8. State Highway 249 extension (Texas): $337-$389 million
In April 2015, Texas opened a six-lane, six-mile tolled expansion of S.H. 249. Now the state wants to extend the project another 30 miles in two phases. Officials justify the new corridor as necessary given population growth, but Inglis and Olivieri counter that its traffic projection relied on outdated trends and that this area already suffers from air quality concerns. They also note that officials failed to truly consider alternatives to a road expansion.
9. U.S. 20 widening (Iowa): $286 million
This project would widen U.S. 20 from two to four lanes over a 40-mile stretch of rural territory. The spending would seem to violate a new contract with voters who agreed to increase their gas taxes in 2015 provided the money went toward “critical road and bridge construction projects that significantly extend the life of such assets.” Despite that mandate, Inglis and Olivieri write that three-quarters of the funding pile is going toward highway maintenance instead of expansion, with U.S. 20 widening leading the way.
U.S. 20 in Iowa on a congested day in 2000. (Alexander Rabb / Flickr)
10. Paseo del Volcan extension (New Mexico): $96 million
Paseo del Volcan would build a new road on the outskirts of Albuquerque as a conduit for a sprawling residential development called Santolina, according to Inglis and Olivieri. “That project has drawn significant criticism from residents concerned about how much water the project would require,” they write. The plan seems to be preferred over a cheaper effort to upgrade the existing road network.
11. Portsmouth bypass (Ohio): $429 million
Inglis and Olivieri say this 16-mile, four-lane highway scored “near the bottom” of the state’s priority list. Yet in June 2015, preliminary work began. The project’s potential impact on traffic is questionable at best: average annual vehicle miles in the county fell from 2004 to 2014, and officials claim “no transportation outcomes or benefits, apart from allowing drivers to avoid several traffic lights,” according to the boondoggle report.

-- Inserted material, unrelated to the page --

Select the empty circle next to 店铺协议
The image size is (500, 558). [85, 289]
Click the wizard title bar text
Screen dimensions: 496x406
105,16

12. Mon-Fayette Expressway extension (Pennsylvania): $1.7 billion
Original plans for this new highway, which had it connecting into downtown Pittsburgh, were scaled back out of concerns over social and environmental damage. That’s great for the city, but it means the expressway itself offers transportation access “little better than that which existed before the project,” write Inglis and Olivieri. Meanwhile Pennsylvania has more than 5,000 deficient bridges, with the second-highest percentage of poor spans in the U.S.